Wash hands and surfaces often. Make sure to clean your grill properly as when cooking seafood this can stick to previously cooked food on the surface.
Place Firemizer in the bed of the BBQ place coals over the top. Light the coals at least 30mins before you plan to cook. Do not put food on the grill until the fire dies down to glowing coals.
Cook to proper temperatures to avoid undercooked food. Use a food thermometer to get your food to cooking temperature.
Remove meat from the grill and allow it to rest for the specified amount of time. Its temperature remains constant or continues to rise which destroys harmful germs.
Hot food should be held at 140 F or warmer. Perishable food should not be left out for more than 2 hours at room temperature.
- Beef = if you are using ground beef cook at 71°C Fahrenheit, steaks cook at 62°C. Use direct heat for chops, steaks and hammers. Use indirect heat for roasts and larger cuts of beef.

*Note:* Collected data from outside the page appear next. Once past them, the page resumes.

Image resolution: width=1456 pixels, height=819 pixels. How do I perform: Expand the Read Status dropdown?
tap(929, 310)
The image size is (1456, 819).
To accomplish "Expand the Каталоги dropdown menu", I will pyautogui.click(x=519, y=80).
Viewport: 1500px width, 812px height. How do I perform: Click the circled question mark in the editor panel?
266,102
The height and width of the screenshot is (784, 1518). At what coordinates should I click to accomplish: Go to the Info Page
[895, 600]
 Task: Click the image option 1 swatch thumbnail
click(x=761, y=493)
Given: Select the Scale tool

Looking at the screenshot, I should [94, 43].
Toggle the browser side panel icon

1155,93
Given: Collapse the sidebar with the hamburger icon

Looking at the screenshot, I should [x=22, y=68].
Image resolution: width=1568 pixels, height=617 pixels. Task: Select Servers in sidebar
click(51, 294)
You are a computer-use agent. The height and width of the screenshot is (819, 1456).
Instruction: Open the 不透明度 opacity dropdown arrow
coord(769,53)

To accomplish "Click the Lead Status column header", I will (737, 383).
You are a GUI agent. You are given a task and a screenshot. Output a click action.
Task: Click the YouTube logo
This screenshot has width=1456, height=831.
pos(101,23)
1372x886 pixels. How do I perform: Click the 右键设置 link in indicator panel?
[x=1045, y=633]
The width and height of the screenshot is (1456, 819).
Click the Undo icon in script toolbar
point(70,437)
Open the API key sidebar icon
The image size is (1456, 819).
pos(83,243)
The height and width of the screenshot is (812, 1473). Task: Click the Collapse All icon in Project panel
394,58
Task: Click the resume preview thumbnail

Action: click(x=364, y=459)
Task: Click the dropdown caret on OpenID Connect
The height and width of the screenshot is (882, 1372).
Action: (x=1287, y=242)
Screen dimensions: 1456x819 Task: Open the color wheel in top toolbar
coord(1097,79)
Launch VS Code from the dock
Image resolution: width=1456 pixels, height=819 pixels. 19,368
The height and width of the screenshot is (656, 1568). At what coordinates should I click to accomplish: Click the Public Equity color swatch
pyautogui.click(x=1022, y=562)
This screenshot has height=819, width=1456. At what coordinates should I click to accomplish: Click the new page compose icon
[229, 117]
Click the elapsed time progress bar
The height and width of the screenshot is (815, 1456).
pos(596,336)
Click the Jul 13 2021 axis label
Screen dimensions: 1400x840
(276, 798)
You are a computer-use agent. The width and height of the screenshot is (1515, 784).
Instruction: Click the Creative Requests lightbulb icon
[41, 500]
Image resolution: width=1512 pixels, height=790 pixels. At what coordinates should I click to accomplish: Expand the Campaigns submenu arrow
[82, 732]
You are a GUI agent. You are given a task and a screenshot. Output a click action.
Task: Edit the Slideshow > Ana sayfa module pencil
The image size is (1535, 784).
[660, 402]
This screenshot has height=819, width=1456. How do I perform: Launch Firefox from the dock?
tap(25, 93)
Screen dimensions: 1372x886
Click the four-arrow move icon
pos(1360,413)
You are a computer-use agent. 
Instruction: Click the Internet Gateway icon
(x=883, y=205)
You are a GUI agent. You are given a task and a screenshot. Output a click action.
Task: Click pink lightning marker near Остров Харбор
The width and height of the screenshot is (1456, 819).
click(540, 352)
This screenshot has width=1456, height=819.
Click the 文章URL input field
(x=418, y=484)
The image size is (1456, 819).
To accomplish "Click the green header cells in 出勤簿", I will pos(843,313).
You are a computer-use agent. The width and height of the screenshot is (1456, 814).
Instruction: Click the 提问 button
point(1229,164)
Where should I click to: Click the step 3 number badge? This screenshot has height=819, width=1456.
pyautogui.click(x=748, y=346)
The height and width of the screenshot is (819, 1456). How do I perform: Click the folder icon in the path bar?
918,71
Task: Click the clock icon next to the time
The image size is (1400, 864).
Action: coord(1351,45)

- Chicken = when using chicken breast and legs cook at 73°C. For think pieces of meat cook over direct heat, larger pieces should be cooked over indirect heat.
- Pork = sausages should be cooked at 73°C while pork chops should be cooked at 62°C. Start cooking sausages on high heat so the outside is nice and charred then move to a cover part of the grill to finish off.
- Seafood = when cooking salmon or shrimp cook at 62°C. Oil the grill well to reduce sticking.